The thesis of the genrally well-written book is summed up in its title, President Franklin Delano Roosevelt, an Episcopalian, was, in his own words, “a Christian and a Democrat.” He was also an unabashed liberal pragmatist, one willing to work with his opponents when the success of his program required it; this was especially true of the compromises he made with the Democratic segregrationists who were an important faction of his party, men who exercised immense power in Congress.
Because historians, political scientists, and journalists often overlook the religious views of public figures, especially politicians, the book adds a valuable dimension to the numerous valuable biographies of an important presidential figure. It also might well spark added research into Roosevelt’s religious life, as well as the lives of other presidents. The authors, the main one, John Woolverton, seemed pleased to be able to endorse Roosevelt’s view of himself.
Author of a study of the religious life of Richard Nixon, I have looked at numerous religious biographies of political leaders, primarily presidents, and I have just about decided that such volumes should be limited to less than 200 pages under most circumstances. The temptation for authors of books like this one is to fill in large gaps with extraneous material about a topic that is very subjective and difficult to nail down.
The principal author here—like his subject, an active Episcopalian— was quite fortunate that Roosevelt’s personality was not extremely secretive and he was not as reticent about his faith as Nixon was; FDR lived in an era in which people were not censured or criticized when they referred to, for example, praying or going to religious services. The book’s compelling title, A Christian and a Democrat, was Roosevelt’s simple and almost quaint response to a reporter’s query at a press conference about the genesis of his thinking.
Yet despite the ready availability of sources on Roosevelt’s religion—from his subject’s political speeches, Bible readings, and public prayers—Woolverton includes much that could have easily been omitted because of its irrelevance. Woolverton died before this book was completed, so an historian of Calvinism, James Bratt, who knew the main author only by reputation, finished the book.
Bratt claims he left out some of Woolverton’s material about American entry into World War II, but at thirty-six pages, that chapter is still the book’s longest and most irrelevant. Much of it has little to do with Roosevelt’s religious convictions—four and a half pages, for example, are taken up with mere listings of various people who opposed or supported American intervention—and they tell us next to nothing about Roosevelt’s own stance, religious or strategic. It seems clear that Woolverton was personally interested in this period, and I wish that Bratt had cut such lists out.
There are other matters where the authors readily wielded the scissors. Roosevelt’s marital infidelities should have led our authors to question whether these actions compromised the president’s moral and religious standards, but there is hardly a word directly related to this subject.

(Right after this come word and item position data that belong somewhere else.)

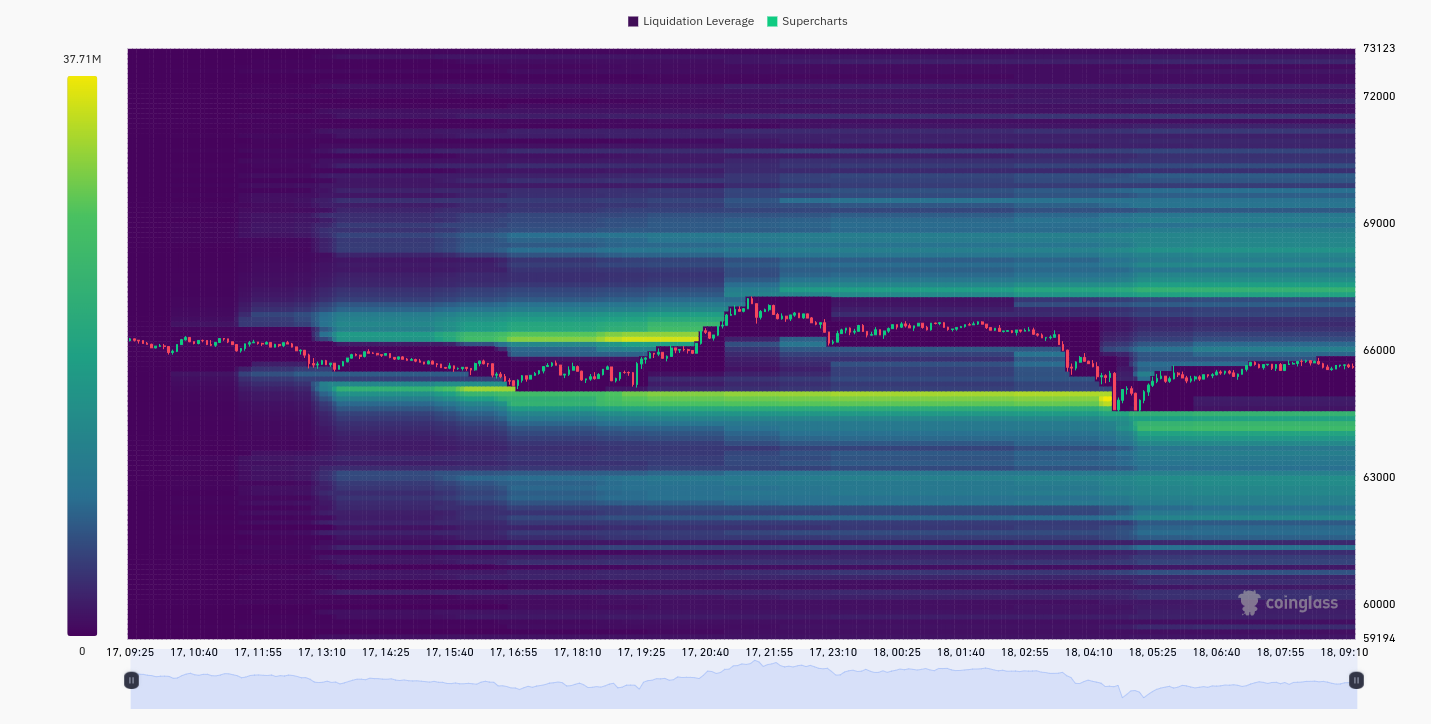
Task: Click the purple Liquidation Leverage legend square
Action: click(633, 21)
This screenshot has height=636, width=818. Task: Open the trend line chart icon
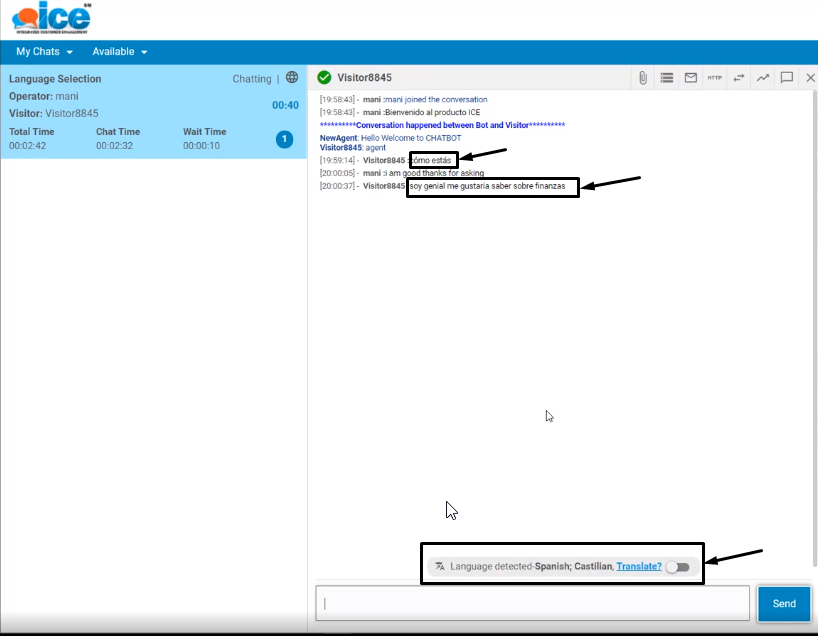pyautogui.click(x=763, y=78)
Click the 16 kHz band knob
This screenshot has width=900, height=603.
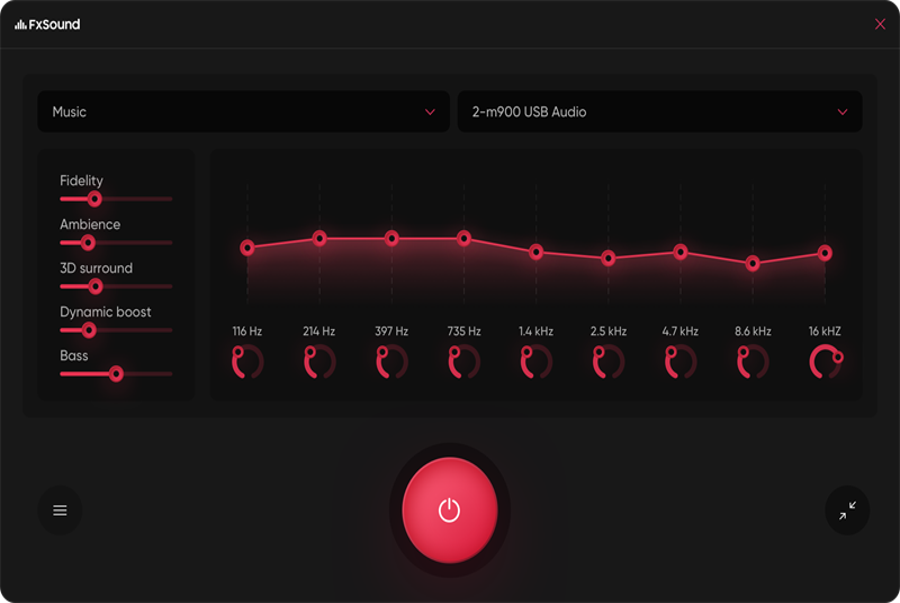pos(825,362)
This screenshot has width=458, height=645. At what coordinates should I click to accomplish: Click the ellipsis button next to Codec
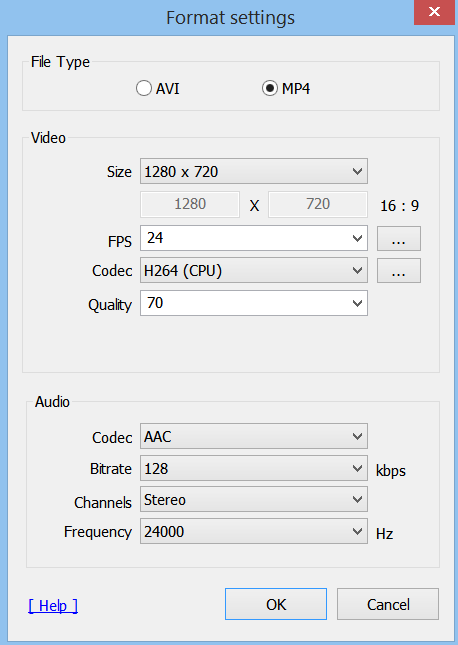pos(399,271)
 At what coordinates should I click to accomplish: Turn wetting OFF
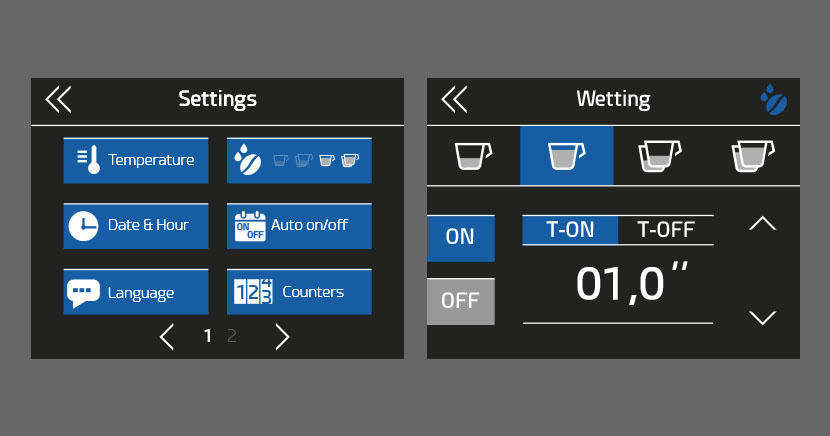[x=461, y=302]
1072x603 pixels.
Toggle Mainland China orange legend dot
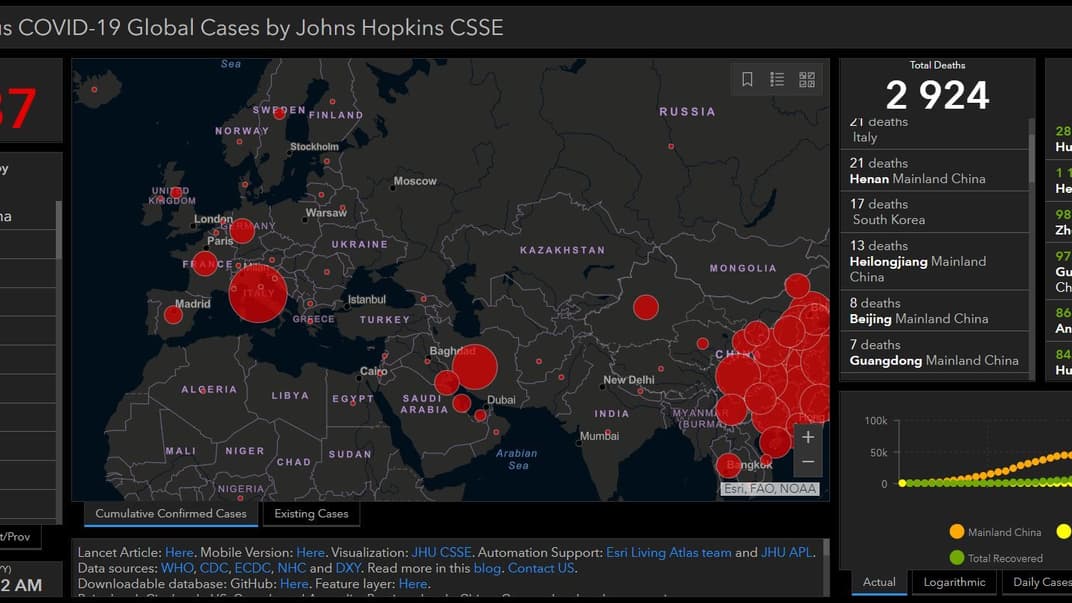pyautogui.click(x=956, y=531)
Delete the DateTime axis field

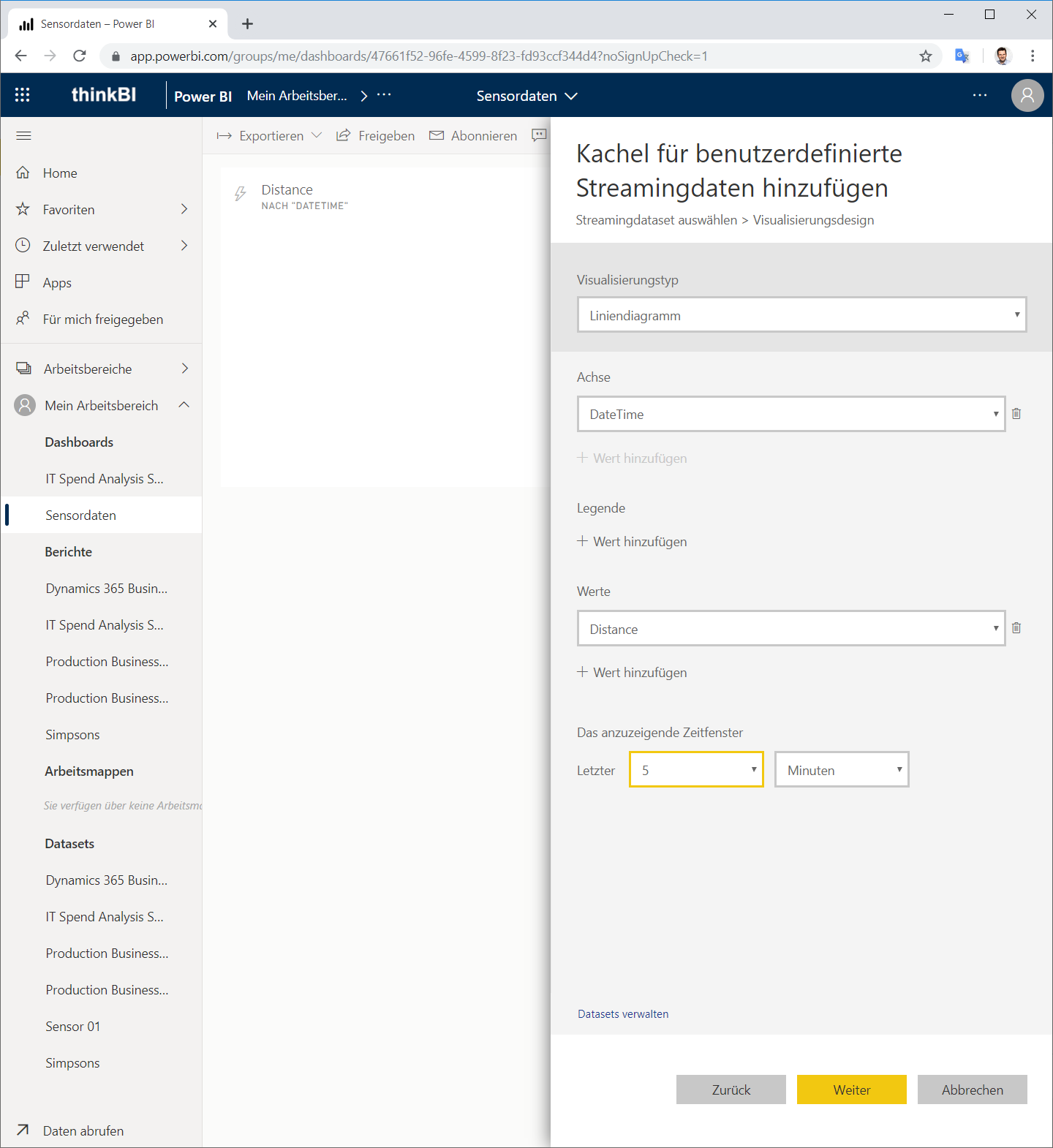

Roosevelt had affairs with at least two women, and Woolverton knew of their existence for he cites one, FDR’s cousin Daisy Suckley, on other aspects of the chief executive’s life. And the question of war and the Christian faith, a live-wire subject in the decade before 1941’s Japanese attack on Pearl Harbor, is also overlooked, perhaps because the Commander-in-Chief had already committed himself to the “defense of Christian democracy” (153).
In addition, the administration’s policy toward the admission of European Jews into the United States before the war, a subject fraught with continuing controversy, is never mentioned. In domestic affairs Roosevelt had already decided that the nation’s political economy required a good dose of loving one’s neighbor as oneself and so embraced a modified “social gospel,” something the authors applaud and defend, even justify, but this transcendent principle was not to be considered as applying abroad when it came to foreign affairs.
One lays the book aside with the sense that Woolverton and Bratt have produced a study anchored on the assumption that since Roosevelt defined himself as a Christian and a Democrat then we should accept him as such, rather uncritically. Or at least, they seem willing to keep their scissors ready to remove any potentially embarrassing problems about Jews or war and peace and never lift the covers to see who’s sharing the bed with the Chief Executive.
For all this, the book is quite readable, its exploration of Roosevelt’s educational background valuable, particularly in regards to the influence of Episcopal priest Endicott Peabody, founder of Groton School, which the president attended, and its keen analysis of the religious aspects in his public speeches and prayers. Yet for a more salient and briefer approach to President Franklin Delano Roosevelt’s religious faith the reader might be better served to peruse the thirty-page essay in Gary Smith’s Faith and the Presidency. Fifth in its publisher’s “Library of Religious Biorgaphy” Series and designed for the general and scholarly reader, the book simply fails to engage with what it means to be “a Christian and a Democrat” while also serving as President of the United States.
H. Larry Ingle is Emeritus Professor of History at University of Tennessee-Chattanooga.